Thus, in the interpolation frame generating apparatus 1 of the embodiment, the block matching processing is performed to not only the luminance signal but also the color-difference signal to obtain the SAD value, and the addition is performed to determine the motion vector. Therefore, even if the color difference is changed while the luminance is not changed, the correct motion vector is surely obtained, so that the interpolation frame can correctly be generated according to the change in color difference.

(Interpolation Processing by Detection of Motion Vector including Thinned-Out Color-Difference Component: FIG. 6)

In the detection of the motion vector including the color-difference component of FIG. 5, because the computation is performed to not only the luminance component but also the color-difference component, a processing load triples. In interpolation processing of FIG. 6, the motion vector including a thinned-out color-difference component is detected to reduce the increased processing load.

The same processing as the flowchart of FIG. 5 is omitted. In Step S12′ of the flowchart of FIG. 6, the Cb-and-Cr-component SAD value computing unit 7′ of the motion vector detecting unit 3′ computes only a 1/N component in an x-direction for the Cb and Cr components on a small region.
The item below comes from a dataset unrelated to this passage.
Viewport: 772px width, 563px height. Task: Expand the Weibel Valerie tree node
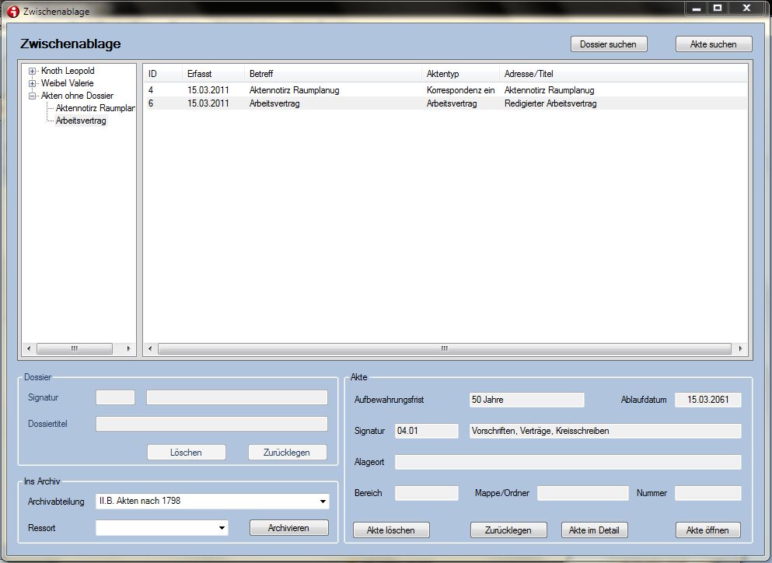[32, 84]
The Cb-and-Cr-component SAD value computing unit 7′ computes a 1/M component in a y-direction. In Step S13, desirably the SAD value is multiplied by NM to obtain the sum because the SAD values of the Cb and Cr components are thinned out to 1/NM.

The thinning-out processing of the block matching process with the color-difference signal is not limited to the embodiment, but any method of reducing the processing load is suitable to the thinning-out processing.

Thus, in the flowchart of FIG. 6, by performing the 1/NM thinning-out processing, the detection of the motion vector is realized in consideration of not only the luminance component but also the color-difference component while the load on the computation processing of the color-difference component is reduced.

(Interpolation Process in Which Motion Vector of Color-Difference Component is Detected Under Constant Condition: FIG. 7)

As shown in a flowchart of FIG. 7, in the detection of the motion vector of the color-difference component under a constant condition, the detection of the motion vector of the color-difference component which increases the processing load is performed only under the constant condition to reduce the whole of the processing load.

In the flowchart of FIG. 7, only the Y-component SAD value computing unit 6 computes the SAD value of the Y component under the control of the decision unit 4 (Step S21). The motion vector determination unit 10 detects the motion vector based on the computation result of the Y-component SAD value computing unit 6 (Step S22). In Step S23, in plural candidates of the small regions, a difference in SAD value between a first candidate having the smallest SAD value and a second candidate having the second smallest SAD value is compared with a predetermined threshold. When the difference in SAD value is larger than the threshold, the detection of the motion vector by the color-difference component is not required, and the flow goes to Step S27.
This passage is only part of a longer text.